*QUOTED PASSAGE*
Segment Open
My Father's ALS: A Son's Healing Journey is Kenneth Kann’s story of the death of his father and his own coming of age. In 1979 Ken’s father, Sam Kann, was diagnosed with amyotrophic lateral sclerosis (ALS), a degenerative nerve disorder also known as Lou Gehrig’s Disease. A proud and self-reliant man, Sam suffered rapid physical devastation that left him a quadriplegic, completely dependent on others. His illness brought Ken frightening new responsibilities and changed their embattled relationship. That ordeal over 15 months, ending with Sam’s death, provoked Ken to transform his life at 36.

My Father’s ALS is a story of terminal illness that begins with Ken’s startling discovery that his life in Berkeley, California, continuing from the social upheaval of the 1960s, has left him unprepared for Sam’s calamity. Sam, who grew up in the Depression, encounters a shattering personal crisis with ALS, the transformation and end of his life. Ken takes successive trips home to a Chicago suburb, Skokie, to help his parents cope with this devastating disease and to face a history of conflict with Sam.
Segment Closed
(Dataset entries)
Segment Open
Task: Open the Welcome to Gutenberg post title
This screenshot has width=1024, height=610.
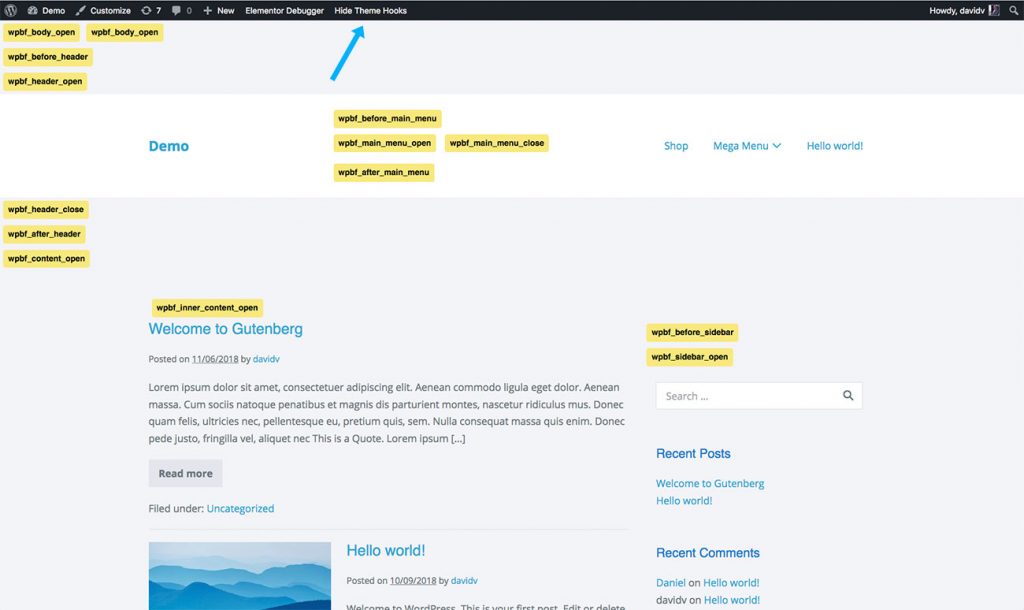Action: click(225, 329)
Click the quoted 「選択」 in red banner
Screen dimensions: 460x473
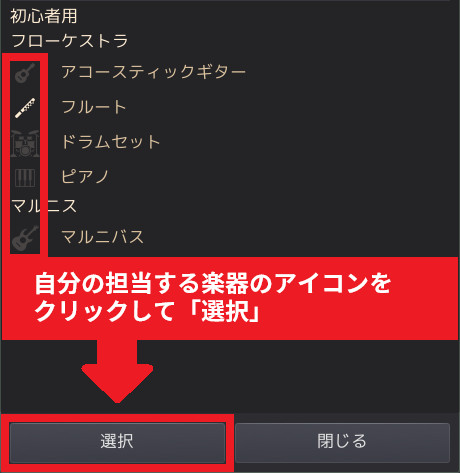point(225,312)
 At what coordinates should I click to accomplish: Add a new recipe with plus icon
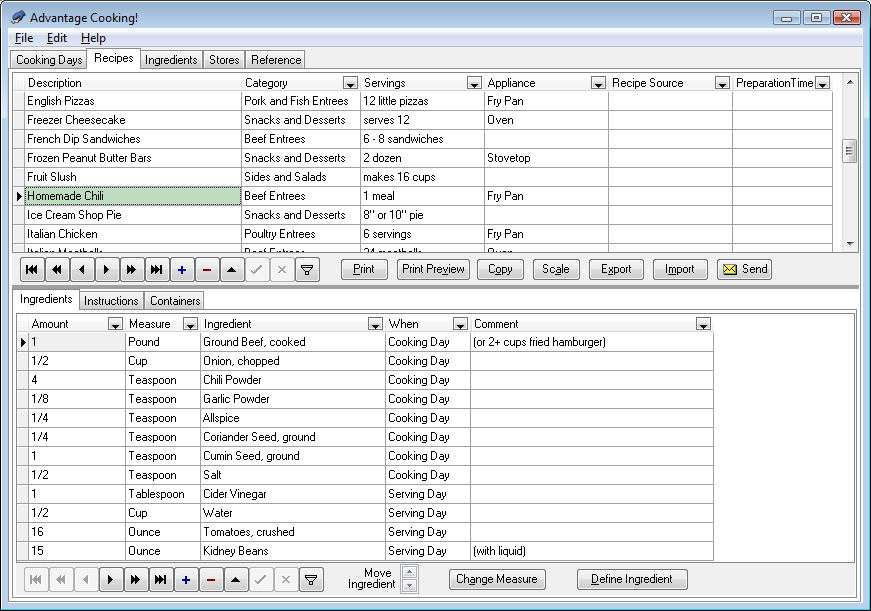click(x=182, y=269)
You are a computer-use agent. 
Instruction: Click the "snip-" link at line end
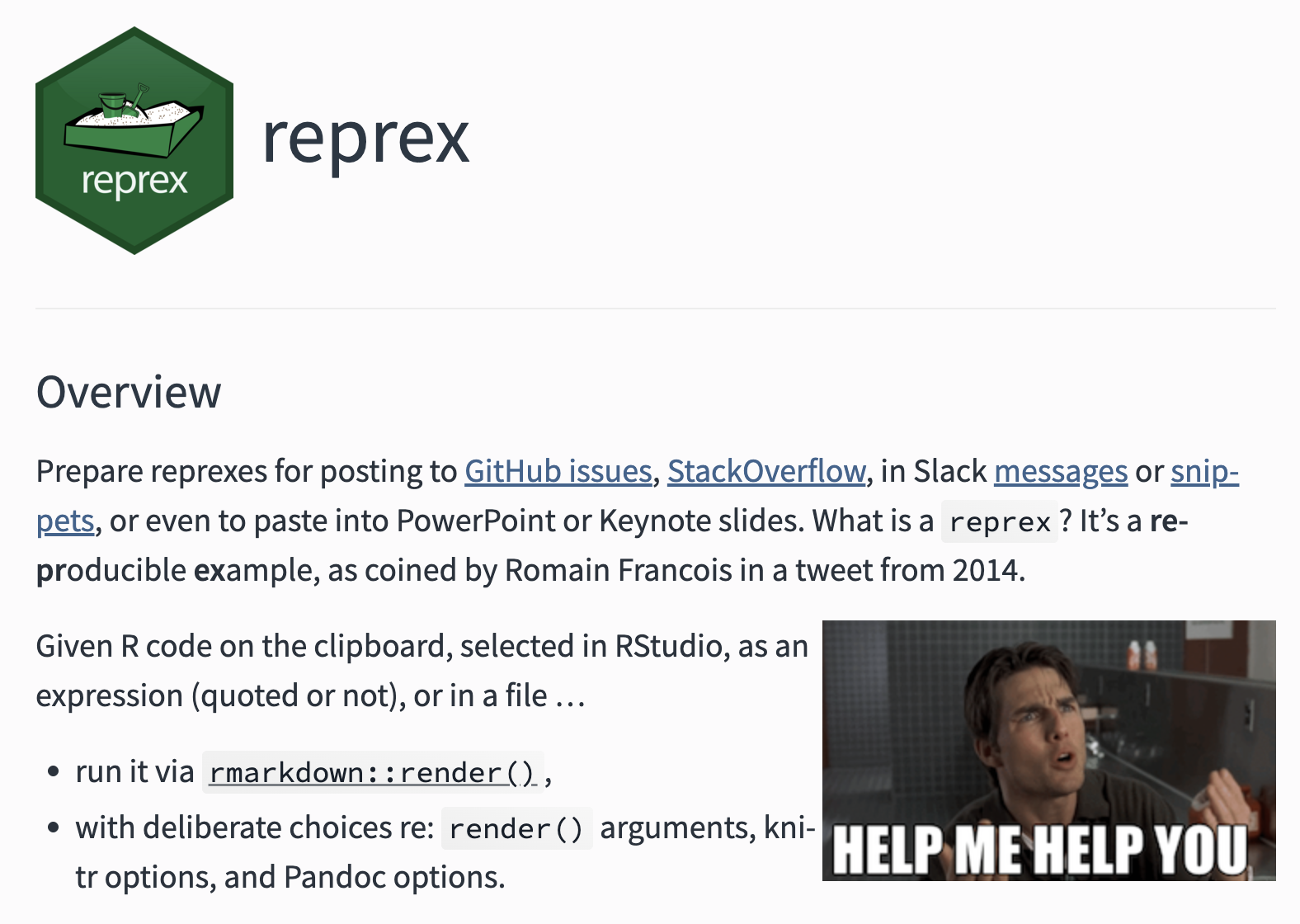(x=1204, y=471)
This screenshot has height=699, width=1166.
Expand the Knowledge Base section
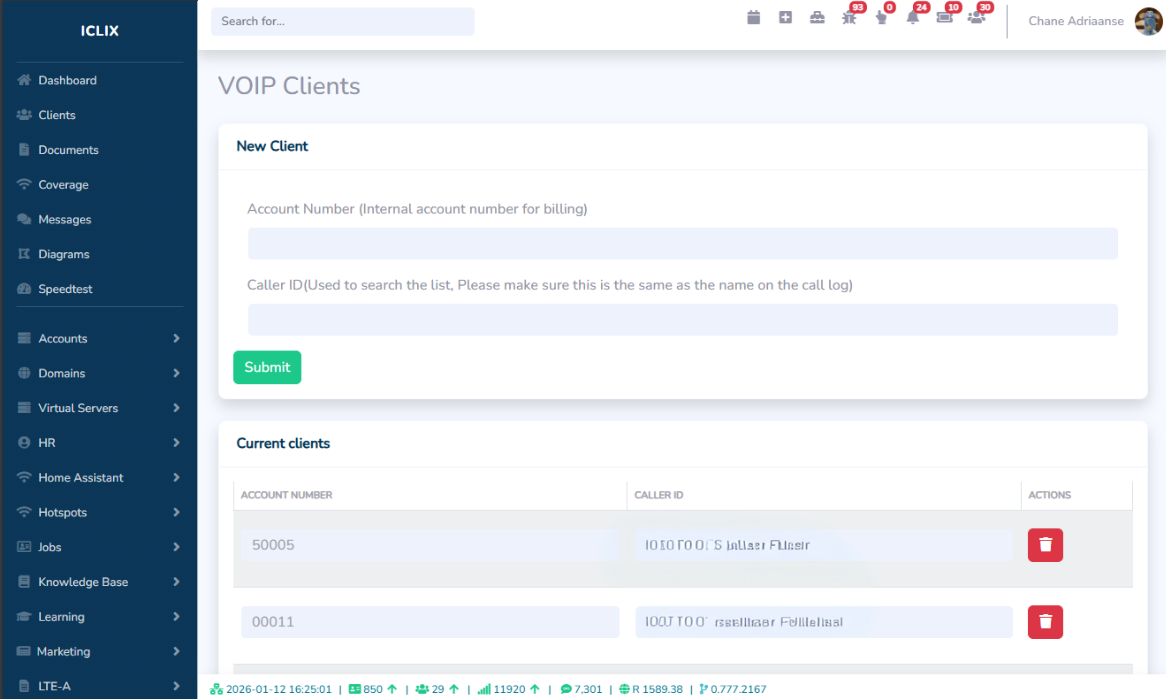click(98, 582)
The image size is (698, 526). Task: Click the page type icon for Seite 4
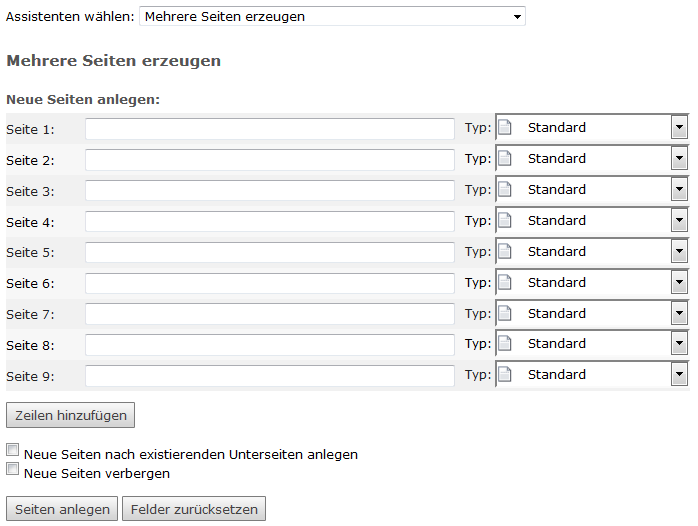click(x=505, y=221)
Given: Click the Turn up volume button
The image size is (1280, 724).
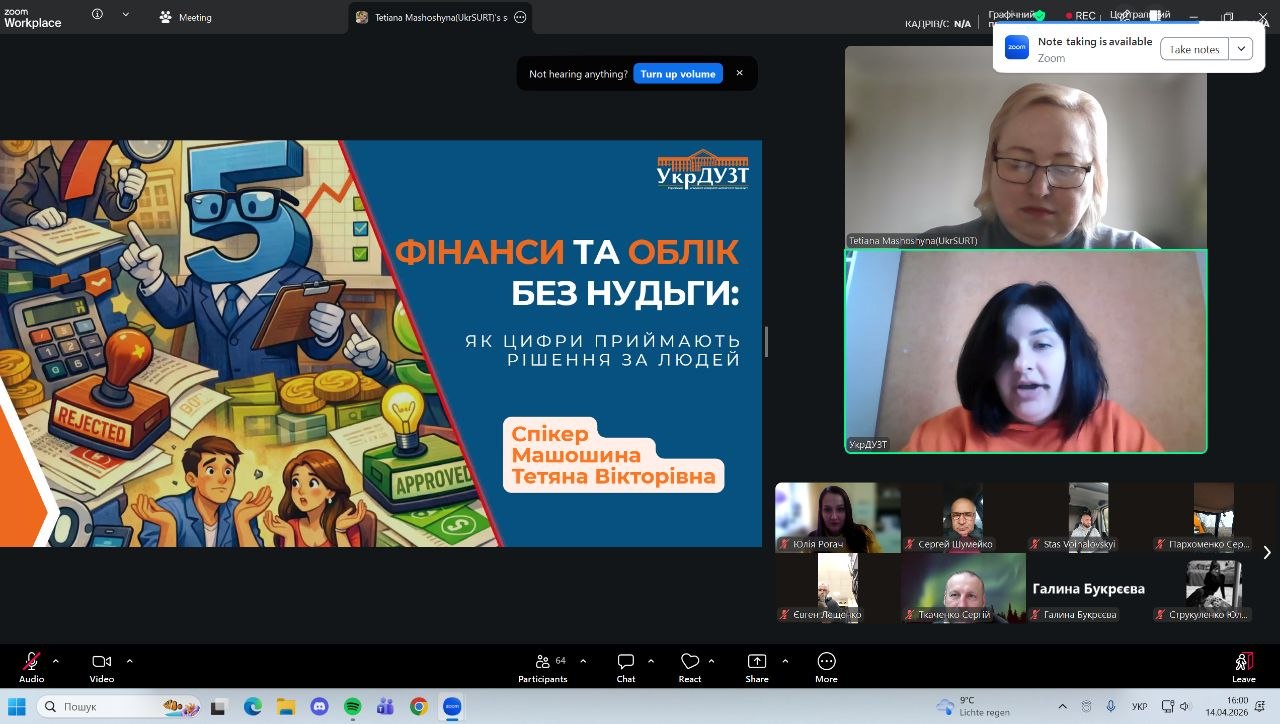Looking at the screenshot, I should pos(678,74).
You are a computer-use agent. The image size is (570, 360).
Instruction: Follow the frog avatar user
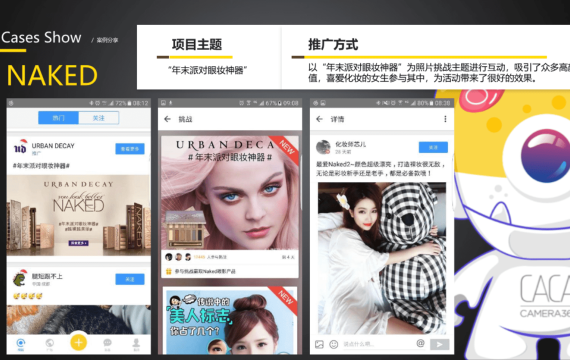(130, 279)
Segment Closed
*TASK SET*
1. Answer these questions about the book description:
(a) In what year was Sam Kann diagnosed with ALS?
(b) How many months did the ordeal that ended with Sam's death last?
(c) What is the name of the Chicago suburb that Ken travels to?
2. Rewrite the stretch of the book description from "My Father's ALS: A" through "life at 36.", switching "frightening" to "daunting".
3. Please proceed with the book description about Ken and Sam Kann from the point where it stops.

*ANSWERS TO THE EXERCISE*
1.
(a) 1979
(b) 15 months
(c) Skokie

2.
My Father's ALS: A Son's Healing Journey is Kenneth Kann’s story of the death of his father and his own coming of age. In 1979 Ken’s father, Sam Kann, was diagnosed with amyotrophic lateral sclerosis (ALS), a degenerative nerve disorder also known as Lou Gehrig’s Disease. A proud and self-reliant man, Sam suffered rapid physical devastation that left him a quadriplegic, completely dependent on others. His illness brought Ken daunting new responsibilities and changed their embattled relationship. That ordeal over 15 months, ending with Sam’s death, provoked Ken to transform his life at 36.

3.
Through these visits Ken recounts Sam’s struggles to live with ALS, from becoming too weak to drive or dress himself, through frightening problems with eating, speaking, and breathing. Ken witnesses his father suffer physical decline they cannot halt. Ken describes their history of clashes, beginning with Sam’s home work shop and continuing through Ken’s escape to sixties Berkeley and career choices.

Ken describes the morning he pushes Sam in a wheelchair about his workplace to retire and say goodbyes, a profound experience for Sam and Ken. There is a gradual reconciliation as Sam relies on Ken for help living with ALS and, finally, help dying.

The story culminates with Sam’s request, a year after diagnosis, that Ken help Sam with suicide. By then Sam is completely paralyzed, as if his body is encased in iron, and he can do nothing himself, not even scratch an itch. Ken recounts his search, before the era of physician assisted suicide, for how Sam could end his life. When Ken finds a method, Sam and Ken plot his suicide. It does not go as they plan.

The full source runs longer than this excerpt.